Allah O’dur ki gökleri sizin görebileceğiniz bir direk olmaksızın yükseltti, sonra da arş üzerine kuruldu ve güneşle ayı emrine boyun eğdirdi. Bunların her biri belirli bir vakte kadar yörüngesinde dönüp duracaktır. O, tam bir nizama koyduğu kâinatta her işi çekip çeviriyor, her şeyi idâre ediyor ve gerçeğin bütün işaret ve delillerini detaylarıyla açıklıyor ki, bir gün gelip Rabbinize kavuşacağınıza kesin olarak inanasınız.

Ra'd Suresi 2. Ayetinin Tefsiri:

Cenâb-ı Hakk’ın varlığını ve birliğini gösteren delillerden biri, O’nun, uzayıp giden uçsuz bucaksız gökleri insanların görebileceği direkler olmaksızın yükseltmesidir. Âyetin “görebileceğiniz bir direk olmaksızın” (Ra‘d 13/2) ifadesinden, “gökleri ayakta tutan hiçbir direğin olmadığı” anlaşılacağı gibi, “bizim görmeye güç yetiremediğimiz direklerin olduğu ve göklerin bunlarla ayakta durduğu” mânası da anlaşılabilir. Bu ikinci mânaya göre âyet-i kerîme, gökleri ve gök cisimlerini birbirinden uzakta tutan, birbiri üstüne düşmekten koruyan görünmez bir kuvvete ve ilâhî bir kanuna işaret eder. Bu kanun, gök cisimleri arasında bulunan, aralarındaki mesafeyi sabit tutup aynı yörüngelerinde sapmadan hareket etmelerini sağlayan “itme-çekme” kuvvetidir. Nitekim: “Kendi izni olmadan yerin üzerine düşmesin diye göğü de O tutmaktadır. Şüphesiz Allah insanlara çok şefkatlidir, çok merhametlidir” (Hac 22/65) âyeti de gök cisimleri arasındaki bu itme-çekme gücüne işaret buyurmaktadır.

İkinci delil, Allah’ın güneş ve ayı emrine ve iradesine boyun eğdirerek onları kullarının hizmetine âmâde kılmış olmasıdır.

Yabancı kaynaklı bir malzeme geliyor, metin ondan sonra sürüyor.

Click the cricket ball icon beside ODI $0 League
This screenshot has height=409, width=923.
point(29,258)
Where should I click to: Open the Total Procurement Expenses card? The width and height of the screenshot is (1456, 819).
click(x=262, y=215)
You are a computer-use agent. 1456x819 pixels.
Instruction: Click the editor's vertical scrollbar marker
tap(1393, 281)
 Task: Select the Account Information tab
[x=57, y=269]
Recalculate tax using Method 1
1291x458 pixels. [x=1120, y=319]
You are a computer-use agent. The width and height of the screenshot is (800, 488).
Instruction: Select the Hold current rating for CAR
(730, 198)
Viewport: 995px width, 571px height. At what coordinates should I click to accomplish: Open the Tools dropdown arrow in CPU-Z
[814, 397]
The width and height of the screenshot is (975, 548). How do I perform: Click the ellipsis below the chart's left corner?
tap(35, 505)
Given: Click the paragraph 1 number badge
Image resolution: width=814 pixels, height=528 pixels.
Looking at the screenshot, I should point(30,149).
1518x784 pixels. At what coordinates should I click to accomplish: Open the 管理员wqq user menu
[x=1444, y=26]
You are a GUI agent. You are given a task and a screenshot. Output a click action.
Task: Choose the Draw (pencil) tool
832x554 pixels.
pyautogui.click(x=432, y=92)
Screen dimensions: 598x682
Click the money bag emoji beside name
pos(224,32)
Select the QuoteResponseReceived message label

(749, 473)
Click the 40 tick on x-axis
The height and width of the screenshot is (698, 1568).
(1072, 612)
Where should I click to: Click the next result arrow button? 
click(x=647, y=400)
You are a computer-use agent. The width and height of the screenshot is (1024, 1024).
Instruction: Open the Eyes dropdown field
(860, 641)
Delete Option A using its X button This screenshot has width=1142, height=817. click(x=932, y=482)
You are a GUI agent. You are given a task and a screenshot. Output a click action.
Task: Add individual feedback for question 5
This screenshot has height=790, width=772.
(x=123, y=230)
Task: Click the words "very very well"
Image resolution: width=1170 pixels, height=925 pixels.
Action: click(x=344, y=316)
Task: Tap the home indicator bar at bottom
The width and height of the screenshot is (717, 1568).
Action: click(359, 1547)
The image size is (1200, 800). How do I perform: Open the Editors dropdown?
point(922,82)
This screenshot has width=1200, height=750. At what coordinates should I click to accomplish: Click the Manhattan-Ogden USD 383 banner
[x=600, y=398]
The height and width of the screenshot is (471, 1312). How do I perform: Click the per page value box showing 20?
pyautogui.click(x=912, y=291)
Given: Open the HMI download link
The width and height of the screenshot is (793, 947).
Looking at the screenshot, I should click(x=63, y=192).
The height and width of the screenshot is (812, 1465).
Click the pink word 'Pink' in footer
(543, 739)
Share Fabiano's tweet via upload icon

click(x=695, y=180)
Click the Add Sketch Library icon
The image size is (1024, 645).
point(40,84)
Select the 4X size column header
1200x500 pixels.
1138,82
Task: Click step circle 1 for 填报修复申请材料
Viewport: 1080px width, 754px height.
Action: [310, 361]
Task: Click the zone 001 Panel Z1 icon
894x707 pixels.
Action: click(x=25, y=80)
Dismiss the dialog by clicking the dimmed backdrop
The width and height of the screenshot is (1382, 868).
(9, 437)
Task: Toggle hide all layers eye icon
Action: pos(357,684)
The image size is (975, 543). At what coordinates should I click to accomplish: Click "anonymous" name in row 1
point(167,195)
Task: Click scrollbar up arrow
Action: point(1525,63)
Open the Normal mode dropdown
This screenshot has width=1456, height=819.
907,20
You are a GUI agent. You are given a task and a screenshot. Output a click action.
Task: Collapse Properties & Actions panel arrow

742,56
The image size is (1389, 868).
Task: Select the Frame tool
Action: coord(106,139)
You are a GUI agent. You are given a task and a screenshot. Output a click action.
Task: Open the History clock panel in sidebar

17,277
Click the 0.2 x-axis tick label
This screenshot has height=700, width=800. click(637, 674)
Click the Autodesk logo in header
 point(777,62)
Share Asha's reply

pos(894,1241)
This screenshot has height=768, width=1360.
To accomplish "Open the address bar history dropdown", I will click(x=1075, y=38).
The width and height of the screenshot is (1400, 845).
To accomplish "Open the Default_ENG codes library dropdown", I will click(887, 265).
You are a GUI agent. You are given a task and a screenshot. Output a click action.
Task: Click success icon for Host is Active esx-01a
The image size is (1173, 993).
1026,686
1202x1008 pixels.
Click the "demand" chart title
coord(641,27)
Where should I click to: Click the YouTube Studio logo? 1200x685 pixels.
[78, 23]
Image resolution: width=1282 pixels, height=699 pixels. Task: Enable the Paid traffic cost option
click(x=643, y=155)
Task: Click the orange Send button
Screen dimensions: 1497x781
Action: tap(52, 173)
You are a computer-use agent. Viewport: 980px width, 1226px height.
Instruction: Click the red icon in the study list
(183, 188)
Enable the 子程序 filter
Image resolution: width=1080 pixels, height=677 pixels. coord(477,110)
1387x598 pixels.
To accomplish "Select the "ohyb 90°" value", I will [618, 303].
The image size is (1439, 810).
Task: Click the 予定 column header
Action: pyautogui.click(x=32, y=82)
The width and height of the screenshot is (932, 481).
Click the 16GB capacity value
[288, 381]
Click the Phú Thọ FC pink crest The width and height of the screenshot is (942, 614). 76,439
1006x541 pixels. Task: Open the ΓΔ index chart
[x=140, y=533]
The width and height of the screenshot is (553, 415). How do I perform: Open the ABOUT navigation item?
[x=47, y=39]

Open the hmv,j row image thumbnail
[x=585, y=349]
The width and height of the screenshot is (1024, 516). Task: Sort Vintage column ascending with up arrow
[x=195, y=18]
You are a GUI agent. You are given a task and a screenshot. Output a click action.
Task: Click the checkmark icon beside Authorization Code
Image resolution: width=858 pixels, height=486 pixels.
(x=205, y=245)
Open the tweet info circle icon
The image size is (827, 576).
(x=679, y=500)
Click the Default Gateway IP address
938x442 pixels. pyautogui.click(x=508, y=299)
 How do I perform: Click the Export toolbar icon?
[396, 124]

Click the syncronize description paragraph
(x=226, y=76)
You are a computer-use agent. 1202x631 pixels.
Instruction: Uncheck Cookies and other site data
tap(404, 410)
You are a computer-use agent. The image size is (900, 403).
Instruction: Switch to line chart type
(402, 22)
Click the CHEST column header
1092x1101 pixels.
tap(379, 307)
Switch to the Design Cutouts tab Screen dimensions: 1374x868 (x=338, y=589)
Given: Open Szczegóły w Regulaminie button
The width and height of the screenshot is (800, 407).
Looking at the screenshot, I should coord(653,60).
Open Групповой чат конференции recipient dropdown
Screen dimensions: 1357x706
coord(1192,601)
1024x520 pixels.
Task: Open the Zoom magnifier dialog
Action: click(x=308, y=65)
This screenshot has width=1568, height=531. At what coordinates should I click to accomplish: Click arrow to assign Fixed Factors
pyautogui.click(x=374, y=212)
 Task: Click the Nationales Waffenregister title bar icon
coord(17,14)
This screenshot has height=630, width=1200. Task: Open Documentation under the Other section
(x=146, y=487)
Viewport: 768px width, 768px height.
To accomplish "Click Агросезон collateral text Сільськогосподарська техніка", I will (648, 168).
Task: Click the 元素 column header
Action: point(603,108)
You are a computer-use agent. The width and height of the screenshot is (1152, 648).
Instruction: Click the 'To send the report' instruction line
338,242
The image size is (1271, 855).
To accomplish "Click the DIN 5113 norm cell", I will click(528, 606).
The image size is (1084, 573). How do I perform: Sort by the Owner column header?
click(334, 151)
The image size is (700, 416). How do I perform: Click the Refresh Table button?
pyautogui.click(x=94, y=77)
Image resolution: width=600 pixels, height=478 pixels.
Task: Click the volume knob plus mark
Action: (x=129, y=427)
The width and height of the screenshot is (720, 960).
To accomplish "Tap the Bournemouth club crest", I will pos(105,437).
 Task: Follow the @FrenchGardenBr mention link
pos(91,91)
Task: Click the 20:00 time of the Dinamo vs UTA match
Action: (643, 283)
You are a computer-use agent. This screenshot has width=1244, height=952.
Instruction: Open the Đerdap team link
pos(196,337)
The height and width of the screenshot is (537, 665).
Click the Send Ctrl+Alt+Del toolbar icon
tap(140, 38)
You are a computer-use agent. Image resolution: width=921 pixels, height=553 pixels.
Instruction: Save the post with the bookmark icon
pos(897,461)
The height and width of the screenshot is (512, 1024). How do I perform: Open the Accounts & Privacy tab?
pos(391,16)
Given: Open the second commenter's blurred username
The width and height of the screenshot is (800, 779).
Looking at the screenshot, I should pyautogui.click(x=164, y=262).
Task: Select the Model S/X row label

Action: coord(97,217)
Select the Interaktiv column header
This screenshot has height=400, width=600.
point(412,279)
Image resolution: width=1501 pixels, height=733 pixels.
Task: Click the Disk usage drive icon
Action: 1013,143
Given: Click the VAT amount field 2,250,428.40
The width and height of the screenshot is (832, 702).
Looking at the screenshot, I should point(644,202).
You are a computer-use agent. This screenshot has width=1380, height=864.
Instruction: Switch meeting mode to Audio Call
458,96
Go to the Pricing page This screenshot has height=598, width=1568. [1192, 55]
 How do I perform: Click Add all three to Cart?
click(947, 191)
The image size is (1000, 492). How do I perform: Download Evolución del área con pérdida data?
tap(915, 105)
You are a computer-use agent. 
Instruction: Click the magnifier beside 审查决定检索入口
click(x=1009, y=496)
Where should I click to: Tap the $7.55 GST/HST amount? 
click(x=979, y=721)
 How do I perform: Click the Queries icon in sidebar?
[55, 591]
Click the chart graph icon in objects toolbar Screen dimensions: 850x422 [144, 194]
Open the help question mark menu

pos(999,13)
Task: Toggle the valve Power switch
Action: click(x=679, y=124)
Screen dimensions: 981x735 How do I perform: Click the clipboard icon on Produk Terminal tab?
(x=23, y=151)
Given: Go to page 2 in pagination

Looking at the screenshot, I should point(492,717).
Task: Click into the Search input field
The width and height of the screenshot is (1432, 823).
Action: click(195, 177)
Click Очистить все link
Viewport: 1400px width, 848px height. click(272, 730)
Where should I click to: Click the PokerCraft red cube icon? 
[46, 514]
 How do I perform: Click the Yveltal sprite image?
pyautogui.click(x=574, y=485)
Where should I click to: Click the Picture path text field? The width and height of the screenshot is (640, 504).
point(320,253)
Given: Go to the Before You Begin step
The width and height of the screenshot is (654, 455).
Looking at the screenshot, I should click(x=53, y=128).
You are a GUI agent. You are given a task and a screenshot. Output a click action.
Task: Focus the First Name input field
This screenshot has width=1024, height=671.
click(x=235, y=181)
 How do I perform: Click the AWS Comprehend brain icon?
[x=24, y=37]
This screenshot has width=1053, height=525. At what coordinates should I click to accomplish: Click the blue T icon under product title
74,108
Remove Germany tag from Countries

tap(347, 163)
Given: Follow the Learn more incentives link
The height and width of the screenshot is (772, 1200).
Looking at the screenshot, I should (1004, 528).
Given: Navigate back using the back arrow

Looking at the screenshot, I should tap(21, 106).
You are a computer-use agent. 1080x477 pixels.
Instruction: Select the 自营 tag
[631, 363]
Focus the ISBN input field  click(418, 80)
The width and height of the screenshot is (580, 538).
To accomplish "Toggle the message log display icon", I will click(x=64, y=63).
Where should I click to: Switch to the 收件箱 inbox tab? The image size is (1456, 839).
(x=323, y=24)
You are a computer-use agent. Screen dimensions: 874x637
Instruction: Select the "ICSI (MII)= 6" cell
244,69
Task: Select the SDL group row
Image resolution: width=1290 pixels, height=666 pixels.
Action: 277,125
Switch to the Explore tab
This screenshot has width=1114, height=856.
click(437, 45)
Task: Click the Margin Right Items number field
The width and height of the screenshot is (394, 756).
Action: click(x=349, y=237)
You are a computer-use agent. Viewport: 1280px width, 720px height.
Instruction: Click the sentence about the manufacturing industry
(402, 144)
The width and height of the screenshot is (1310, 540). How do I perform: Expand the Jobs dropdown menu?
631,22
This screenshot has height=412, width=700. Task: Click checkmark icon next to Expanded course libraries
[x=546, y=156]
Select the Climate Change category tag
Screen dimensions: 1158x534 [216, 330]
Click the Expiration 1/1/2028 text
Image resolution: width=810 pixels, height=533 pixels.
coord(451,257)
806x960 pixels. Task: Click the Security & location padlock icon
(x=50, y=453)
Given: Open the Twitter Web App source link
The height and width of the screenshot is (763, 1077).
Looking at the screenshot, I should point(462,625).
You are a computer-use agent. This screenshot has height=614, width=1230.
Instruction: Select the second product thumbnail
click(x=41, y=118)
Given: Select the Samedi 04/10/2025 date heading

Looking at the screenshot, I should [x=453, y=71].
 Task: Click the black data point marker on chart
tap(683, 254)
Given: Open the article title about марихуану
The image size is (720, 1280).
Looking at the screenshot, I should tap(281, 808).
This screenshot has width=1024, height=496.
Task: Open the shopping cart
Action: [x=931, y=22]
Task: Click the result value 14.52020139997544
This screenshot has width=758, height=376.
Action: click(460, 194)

Bunlar, belli bir süreye kadar yörüngeleri etrafında dönmektedirler. Ebedi değil, sonludurlar. Bir gün gelecek bu dönüşleri sona erecek ve kâinatın kıyâmeti kopacaktır. Böyle muazzam varlıkları emrine âmâde kılıp istediği gibi döndüren ve istediği zaman da durduracak olan Allah, ne yüce bir kudret sahibidir.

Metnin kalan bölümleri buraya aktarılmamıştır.